Integrating One Health in Vaccine Management
Beyond improving human health and reducing environmental impact, optimising cold-chain infrastructure also supports the animal health component of Rwanda’s One Health vision. Working with RAB, ACES is aligning veterinary vaccine logistics for zoonotic diseases, such as Rift Valley Fever and Brucellosis, with human vaccine systems. Shared energy infrastructure and synchronised transport routes reduce greenhouse gas emissions, lower incurred costs and improve access across sectors⁴,⁵.

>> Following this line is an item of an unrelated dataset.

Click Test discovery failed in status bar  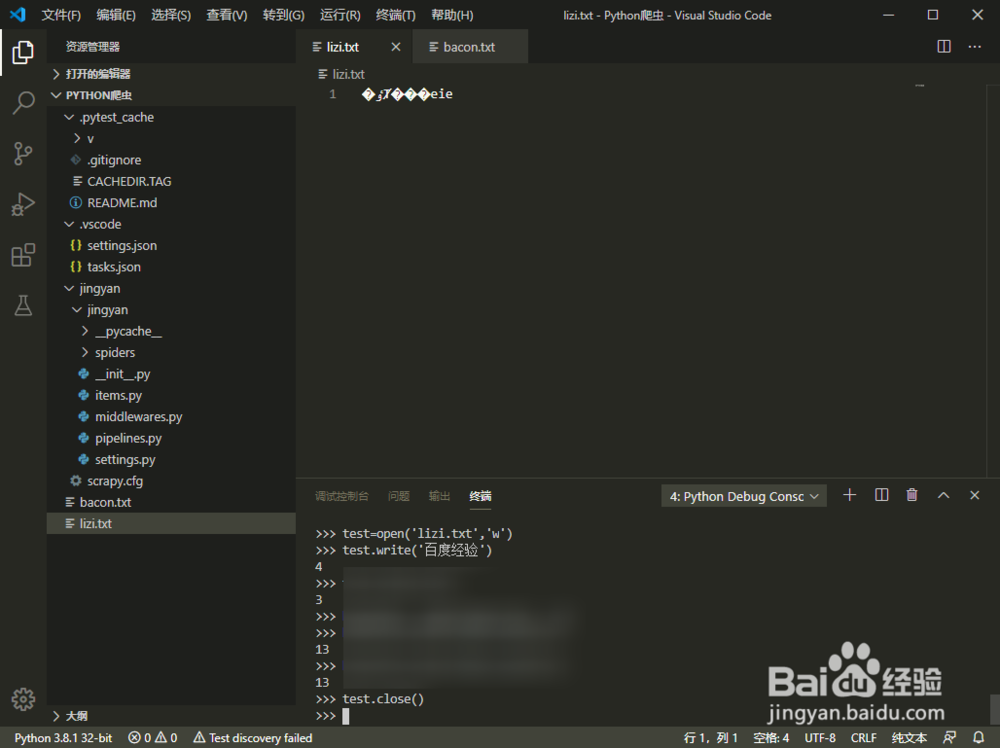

Harmonising the human and animal vaccine cold-chains creates an integrated surveillance platform for zoonotic outbreaks, advancing the continental call by the African Union’s Africa Centres for Disease Control and Prevention (Africa CDC) for unified vaccine supply systems that underpin the continent’s health-security agenda⁴.
Research, Financing, and Scale-Up
The collaboration among ACES, RBC, RAB, and UoB is research-led, translating scientific innovation into practice³,⁷. Scaling these solutions will require multi-partner financing and policy integration. Globally, partnerships with GAVI, UNICEF, WHO, and Africa CDC are enabling the embedding of digital cold-chain monitoring tools and renewable-energy infrastructure into national immunisation information systems¹,⁴.
In conclusion, optimising Africa’s vaccine cold-chain is key to reducing product loss, improving immunisation programme coverage, and strengthening pandemic preparedness. Rwanda’s model, through the leadership of ACES, RBC, RAB, and UoB, demonstrates how Clean Cooling, predictive analytics, and One Health integration can transform vaccine delivery for both people and animals. As Africa invests in sustainable vaccine infrastructure, initiatives such as VaccAir offer a blueprint for resilient, low-carbon and efficient immunisation systems.
The Vaccine Symposium
Want to engage with groundbreaking research on vaccine science and state-of-the-art point-of-care diagnostics? Interested in collaborating with international experts in vaccine research and cold-chain optimisation? Join us in Kigali on 17th – 19th November for our Vaccine Symposium. This symposium aligns with the Clean Cooling Network's commitment to advancing inclusive, environmentally sustainable solutions in global health and science.
Footnotes:
1. World Health Organization. Immunization Agenda 2030: A Global Strategy to Leave No One Behind. (WHO, 2023).
2. PATH. Vaccine Supply and Cold Chain Systems in Sub-Saharan Africa: Current State and Future Directions. (PATH, 2022).
3. University of Birmingham. University of Birmingham and partners extend sustainable cooling programme in Africa. (2025). Available at: https://www.birmingham.ac.uk/news/2025/university-of-birmingham-and-partners-extend-sustainable-cooling-programme-in-africa (accessed Oct 2025).
4. Africa Centres for Disease Control and Prevention (Africa CDC). Moving Forward the Vaccine Supply Chain in Africa. (2024). Available at: https://africacdc.org/news-item/moving-forward-the-vaccine-supply-chain-in-africa/ (accessed Oct 2025).
5. Muvunyi, C. M., Ngabonziza, J. C. S., Siddig, E. E. & Ahmed, A. Rift Valley fever in Rwanda is urging for enhancing global health security through multisectoral one health strategy. Microorganisms 13, 91 (2025).
6. Africa Centre of Excellence for Sustainable Cooling and Cold-Chain (ACES). VaccAir Project Pilot Report: Integrating UAV Delivery into Rwanda’s Immunisation System. (ACES, Kigali, 2024).
7. Fred, T. Predictive analytics for vaccine cold chain management in public health projects. ResearchGate (2025).